従業員の専門知識向上等を目的として、予備校の授業料や資格取得費用等を学資金として貸与する企業ってありますよね。例えば、“初学から2年以内に試験に合格すれば貸与した学資金は免除するが、2年以内に合格できれなければ学資金は全額返済してもらう”等の条件付で従業員に学資金を貸与するケースです。
従業員からすればの試験に合格できるかどうかで学資金が免除されるか又は返済すべきかきまるので俄然モチベーションがあがります!!
今回は、試験合格等の一定の条件を満たした場合に返済が免除される学資金の税務上の取り扱いについて設例を使用して整理してみました。
まずは仕訳で表現
(設例)
A社は従業員 Bさん(役員の親族ではない。)に職務に直接必要な資格取得費用として一定の条件のもと学資金10万円貸与しました。※支給方法は、通常の給与に加算して学資金を一旦支給
一定の条件とは、“その資格試験について初年度で合格すれば貸与した奨学金は全額免除するが、合格できれなければ奨学金は全額返済してもらう”とのことです。

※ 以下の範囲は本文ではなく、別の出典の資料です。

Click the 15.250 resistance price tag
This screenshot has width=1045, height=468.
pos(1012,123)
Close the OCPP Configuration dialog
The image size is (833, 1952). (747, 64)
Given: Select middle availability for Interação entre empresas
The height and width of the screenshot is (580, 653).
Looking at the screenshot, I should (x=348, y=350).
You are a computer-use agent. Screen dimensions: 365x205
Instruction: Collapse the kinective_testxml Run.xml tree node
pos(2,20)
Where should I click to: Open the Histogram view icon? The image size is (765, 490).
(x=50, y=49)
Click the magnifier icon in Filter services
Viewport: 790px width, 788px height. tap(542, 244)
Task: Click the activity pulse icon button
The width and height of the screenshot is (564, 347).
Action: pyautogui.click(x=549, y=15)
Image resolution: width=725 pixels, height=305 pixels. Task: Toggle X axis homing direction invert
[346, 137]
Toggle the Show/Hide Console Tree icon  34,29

今回の設例を仕訳で表現すると、上記のようになります。
①及び②-2は資産・負債取引なので特に税務論点はないです。
今回税務論点のテーマは、個人側の黄色ハイライトの免除益10万円の取り扱いです。
税務上の取り扱い
<結論>
免除益10万円は、所得税において非課税となります。
(法人側は教育訓練費として損金算入)
<根拠>
【所法9①】において、学資に充てるため給付される金品(いわゆる「学資金」)は、通常の給与に加算して支給する費用であること(要件①)、役員や親族の使用人など一定の者の学資に充てるものでなければ(要件②)、給与その他対価の性質を有するもの除き非課税となる旨が規定されています。

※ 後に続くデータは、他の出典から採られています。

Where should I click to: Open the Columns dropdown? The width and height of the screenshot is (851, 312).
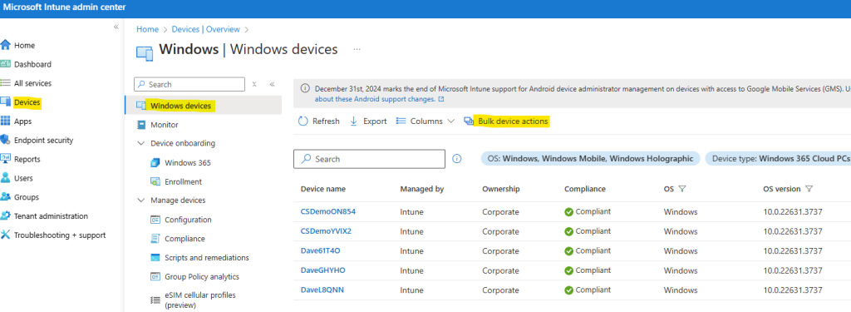425,121
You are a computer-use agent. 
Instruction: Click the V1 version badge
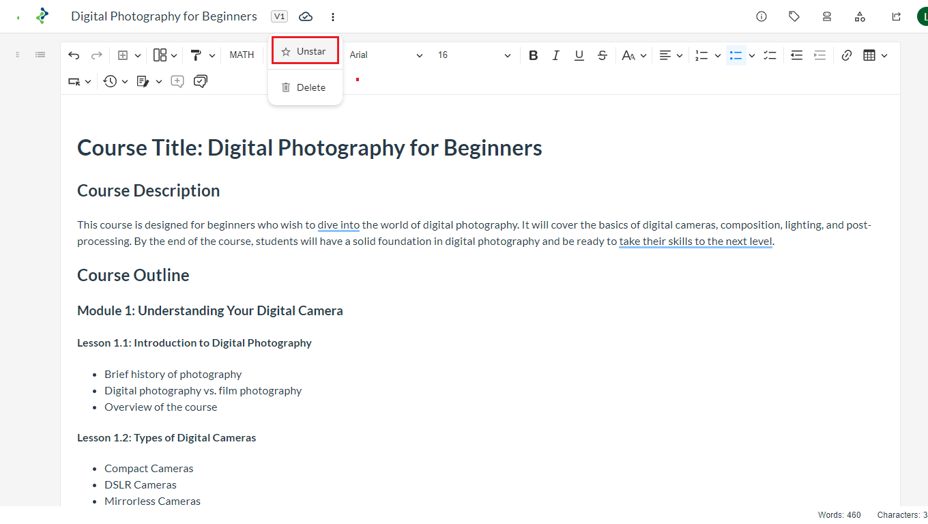(280, 16)
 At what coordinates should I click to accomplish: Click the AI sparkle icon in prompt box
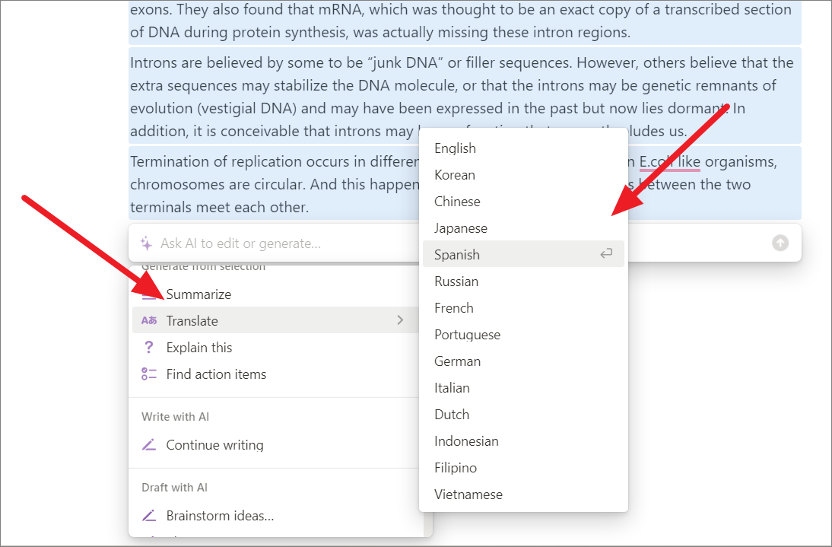(147, 243)
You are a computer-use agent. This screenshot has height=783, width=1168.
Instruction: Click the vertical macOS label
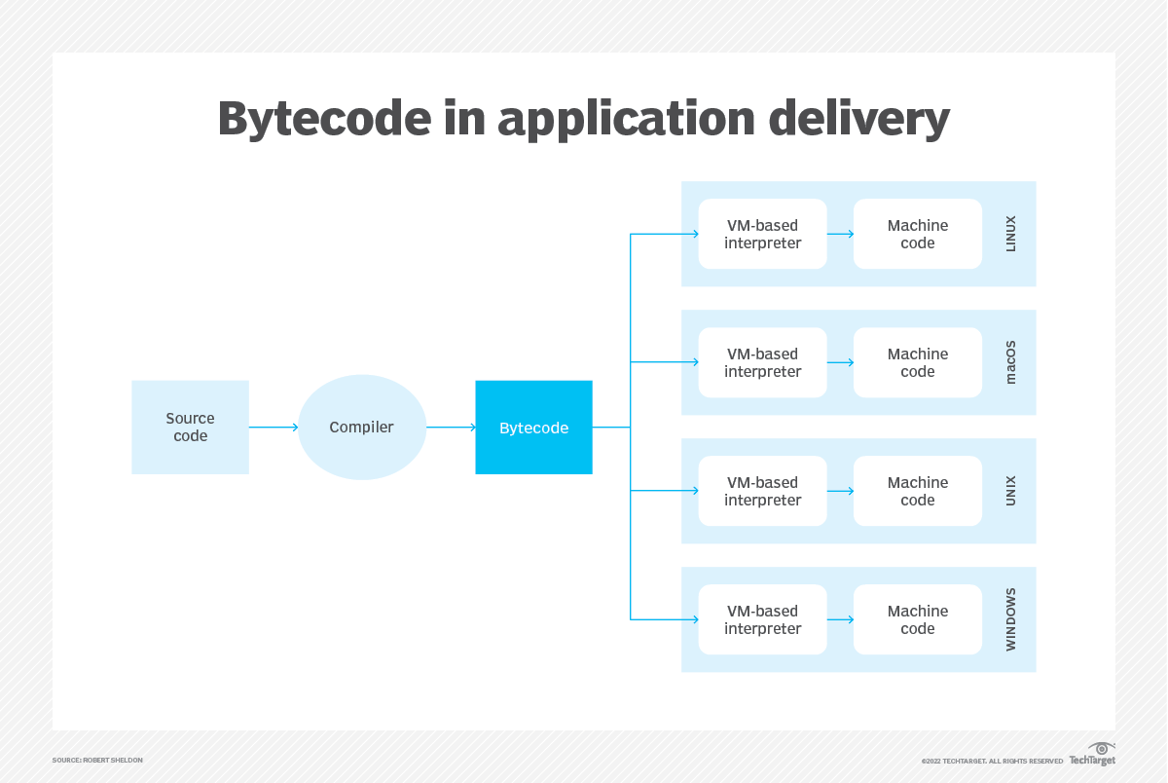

また、学資金とは一般に学術又は技芸を習得するための資金として父兄その他の者から受けるもので、かつ、その目的に使用されるものをいうものとされ、学資金には、金品として給付される場合だけでなく、金銭を貸与し、その後に一定の条件によりその返済を免除する場合の経済的利益も含む(要件③)ものとされています。(国税庁・質疑応答事例「従業員に貸与した奨学金の返済を免除した場合の経済的利益」)
<あてはめ>
今回のケースは、一定の条件をもとに学資金を貸与し、その条件を満たしたことで学資金の返済を免除したため要件③を充足します。

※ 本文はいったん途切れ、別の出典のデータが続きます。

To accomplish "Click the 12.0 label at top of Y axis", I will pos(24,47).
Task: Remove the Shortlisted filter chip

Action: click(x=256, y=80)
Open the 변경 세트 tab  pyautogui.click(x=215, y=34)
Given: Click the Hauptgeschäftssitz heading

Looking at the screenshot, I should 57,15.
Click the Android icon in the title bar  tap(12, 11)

また従業員Bは役員の親族ではなく、従業員B本人の資格取得費用であるため要件②を充足し、通常の給与に加算して学資金を支給しているため要件③を充足しています。従って本件免除益10万の所得税の取り扱いは非課税となります。
ただし、資格取得費用が職務に直接必要ではない資格に係るものであるで場合や学資金の額(貸与後一定の条件をもとに免除された金額)が資格取得費用として適正な金額でなければ給与課税されるリスクがありますのでその点留意が必要です。
それにしても、従業員の資格取得を応援してくれる経営者って素敵ですよね(^^)/
私も税理士試験の受験生時代に、「税理士試験の予備校代は、何年以内に試験合格すれば事務所に半分負担してもらえるから絶対合格してやる」という血気盛んな勉強仲間がいて正直うらやましかったです( ;∀;)
(関連規定)
所法第9条①十五、所基達9-14、所基通36-29の2
-編集後記-
関西でも昨日、緊急事態宣言が発表されましたね( ;∀;)
昨年の年末に今年の1月中旬から下旬にかけて呑みの約束をいろんな人と約束してたのですが、一旦は延期です。自粛期間中は家にいる時間が増えますが、屋内でも有意義な時間を過ごせるように何かしら工夫して行こうと思います。